Sanora Babb hat das Drama der „Dust Bowl“ selbst erlebt, ihr Roman ist dadurch in hohem Grade empathisch, doch Klischees und Sentimentalitäten sind ihr völlig fremd. Nüchtern und präzise beschreibt sie das Schicksal der Familie Dunne und ihrer Leidensgenossen, die harte, den Körper zermürbende Arbeit, die immer neuen Hoffnungen und Enttäuschungen, den sozialen Abstieg, Ausgrenzung und Diskriminierung, Gewalt, Hunger, Verzweiflung und – immer wieder – bedrückende räumliche Enge.

Wenn fünf Menschen in einem einzigen Raum aßen, schliefen und rein und raus liefen, roch und sah man dort das überquellende Leben, mehr Leben, als er fassen konnte, und einiges davon schwappte über und wurde zu einer unbestimmten, obszönen Intimität.

Bemerkenswert ist die Schärfe der Gesellschafts-, Sozial- und Religionskritik, die sich hinter Steinbecks Attacken auf ein ausbeuterisches, korruptes und bigottes System nicht zu verstecken braucht. Jesus, so lässt Sanora Babb sinnieren, habe sich doch eigentlich gar nicht geopfert, um die Menschen vor der ewigen Verdamnis zu retten.
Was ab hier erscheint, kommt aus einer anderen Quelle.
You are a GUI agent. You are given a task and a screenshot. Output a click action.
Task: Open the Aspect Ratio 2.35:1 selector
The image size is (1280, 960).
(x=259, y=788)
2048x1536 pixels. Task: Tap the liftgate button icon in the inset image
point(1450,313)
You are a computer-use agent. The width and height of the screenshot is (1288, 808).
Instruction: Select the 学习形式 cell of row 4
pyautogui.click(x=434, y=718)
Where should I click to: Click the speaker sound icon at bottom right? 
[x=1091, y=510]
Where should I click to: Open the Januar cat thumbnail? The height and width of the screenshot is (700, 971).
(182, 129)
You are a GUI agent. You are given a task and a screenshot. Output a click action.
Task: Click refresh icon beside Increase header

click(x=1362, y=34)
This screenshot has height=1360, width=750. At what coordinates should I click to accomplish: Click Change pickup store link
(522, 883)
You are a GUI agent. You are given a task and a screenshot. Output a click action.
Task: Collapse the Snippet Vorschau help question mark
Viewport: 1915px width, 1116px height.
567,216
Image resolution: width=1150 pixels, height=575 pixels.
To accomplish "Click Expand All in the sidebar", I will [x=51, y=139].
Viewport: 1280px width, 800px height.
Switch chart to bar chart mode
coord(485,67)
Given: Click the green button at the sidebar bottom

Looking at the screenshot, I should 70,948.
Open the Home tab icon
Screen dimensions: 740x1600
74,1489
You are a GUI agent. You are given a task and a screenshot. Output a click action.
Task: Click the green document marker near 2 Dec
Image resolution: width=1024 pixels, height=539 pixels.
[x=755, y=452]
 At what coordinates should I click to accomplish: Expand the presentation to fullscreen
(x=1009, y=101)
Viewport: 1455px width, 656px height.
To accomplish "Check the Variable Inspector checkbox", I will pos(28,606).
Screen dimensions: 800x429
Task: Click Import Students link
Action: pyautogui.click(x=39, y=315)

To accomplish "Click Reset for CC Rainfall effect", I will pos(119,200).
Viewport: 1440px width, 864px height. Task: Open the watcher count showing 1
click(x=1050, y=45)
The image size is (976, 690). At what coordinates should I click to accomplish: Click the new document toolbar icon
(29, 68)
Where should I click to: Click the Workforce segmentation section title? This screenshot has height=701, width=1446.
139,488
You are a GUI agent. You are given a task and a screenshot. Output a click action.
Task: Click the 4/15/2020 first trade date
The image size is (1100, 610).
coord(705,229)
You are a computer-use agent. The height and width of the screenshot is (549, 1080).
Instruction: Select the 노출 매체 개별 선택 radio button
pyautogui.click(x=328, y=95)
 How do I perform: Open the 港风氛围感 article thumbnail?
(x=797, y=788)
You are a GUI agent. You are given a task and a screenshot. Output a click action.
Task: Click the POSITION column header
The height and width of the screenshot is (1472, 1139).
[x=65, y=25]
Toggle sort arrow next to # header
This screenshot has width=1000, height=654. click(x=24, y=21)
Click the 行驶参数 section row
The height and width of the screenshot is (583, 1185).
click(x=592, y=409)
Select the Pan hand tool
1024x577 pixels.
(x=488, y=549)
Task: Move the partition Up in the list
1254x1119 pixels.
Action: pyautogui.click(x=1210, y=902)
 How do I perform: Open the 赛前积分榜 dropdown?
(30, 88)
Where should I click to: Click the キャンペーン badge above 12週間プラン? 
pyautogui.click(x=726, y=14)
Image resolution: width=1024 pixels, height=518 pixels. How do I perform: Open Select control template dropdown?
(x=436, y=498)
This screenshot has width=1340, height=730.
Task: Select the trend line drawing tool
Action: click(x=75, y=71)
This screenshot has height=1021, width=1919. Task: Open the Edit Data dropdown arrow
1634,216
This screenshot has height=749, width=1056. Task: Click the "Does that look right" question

Er sei „wegen seiner Ideen ermordet, ja, regelrecht gelyncht worden, (…)“.

Die Autorin interessiert sich nicht für mythologische Ausdeutungen, sondern für die menschengemachte Realität und ihre Zusammenhänge. Auf eben dem Boden, auf dem die neuen Siedler einst indigene Völker ermordeten und die großen Bisonherden ausrotteten, vernichten die Farmer die natürlichen Lebensgrundlagen – ungeachtet der Tatsache, dass sie damit auch ihren eigenen Untergang heraufbeschwören. Das von Sabine Reinhardus – abgesehen vom etwas sperrigen Titel „Namen unbekannt“ – schnörkellos übersetzte Buch wird damit zu einem weiteren frühen und in jeder Hinsicht bemerkenswerten Beispiel für das zuletzt viel diskutierte „Nature Writing“.

Sanora Babb setzt aber auch dem unbändigen Lebenswillen und der Fähigkeit zum solidarischen Handeln ein Denkmal. „Whose Names Are Unknown“ erzählt von starken Frauen, mutigen Kindern und aufopferungsvollen in- und ausländischen Migranten, die sich weder durch ihre entmutigende Situation, noch durch bezahlte Schlägertrupps, Streikbrecher oder Spitzel gegeneinander aufhetzen lassen.

Eines jedoch blieb ihnen, so klar und vollkommen wie ein Regentropfen – das verzweifelte Bedürfnis wie ein Mann zusammenzuhalten. Sie würden sich erheben und zu Fall kommen und sich im Fallen neu erheben.